Excerpt:
Different kinds of narrow fabrics such as ribbons, laces, cords, tapes, labels, webbings, wicks, elastics, ropes, straps, trims, fringes, lanyards, etc. may be crafted out of different kinds of materials such as leather, cotton, polyester, Teflon, rubber, jute, nylon, fiberglass, and beads for Luggage manufacturing.
- 1 Luggage fabrics
- 2 The Best Luggage Material
- 3 What Should be purchased Soft or Hard Sided Luggage?
- 4 Characteristic of Luggage Fabrics
- 5 Aesthetic Properties of Luggage Materials
- 6 Type of Materials used in Luggage Production
Definition of luggage fabric: Luggage fabric is used where luggage is transported from one place to another place in the form of bags, suitcases, etc. Should have the following properties. Appearance, fashionable, comfort, retention, Highest durability, lightest weight, cheap prices, soft material, and good styles. Grey cloth has the advantages of soft hand feeling, strong drape, novel style, good waterproof performance, etc., and the cloth has a gloss high quality and novel design.
The Best Luggage Material
The variety of luggage materials on offer is greater than most of us realize. There is not a single best material for luggage. Luggage fabric can be made from different materials like polyester, aluminum, ballistic nylon, polycarbonate, leather, polypropylene, etc.

Recorded data:
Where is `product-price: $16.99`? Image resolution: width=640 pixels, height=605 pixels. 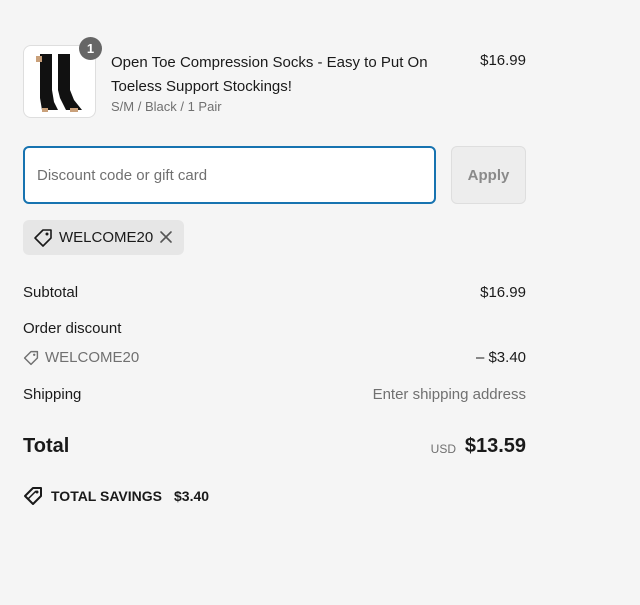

Things to do:
A - Translate this sentence from the luggage fabrics text above into Spanish: "There is not a single best material for luggage."
B - Return the passage of the luggage fabrics text above from "Different kinds of narrow" to "Hard Sided Luggage?", copied word for word.

Per-task outputs:
A - No existe un único material que sea el mejor para el equipaje.

B -
Different kinds of narrow fabrics such as ribbons, laces, cords, tapes, labels, webbings, wicks, elastics, ropes, straps, trims, fringes, lanyards, etc. may be crafted out of different kinds of materials such as leather, cotton, polyester, Teflon, rubber, jute, nylon, fiberglass, and beads for Luggage manufacturing.
- 1 Luggage fabrics
- 2 The Best Luggage Material
- 3 What Should be purchased Soft or Hard Sided Luggage?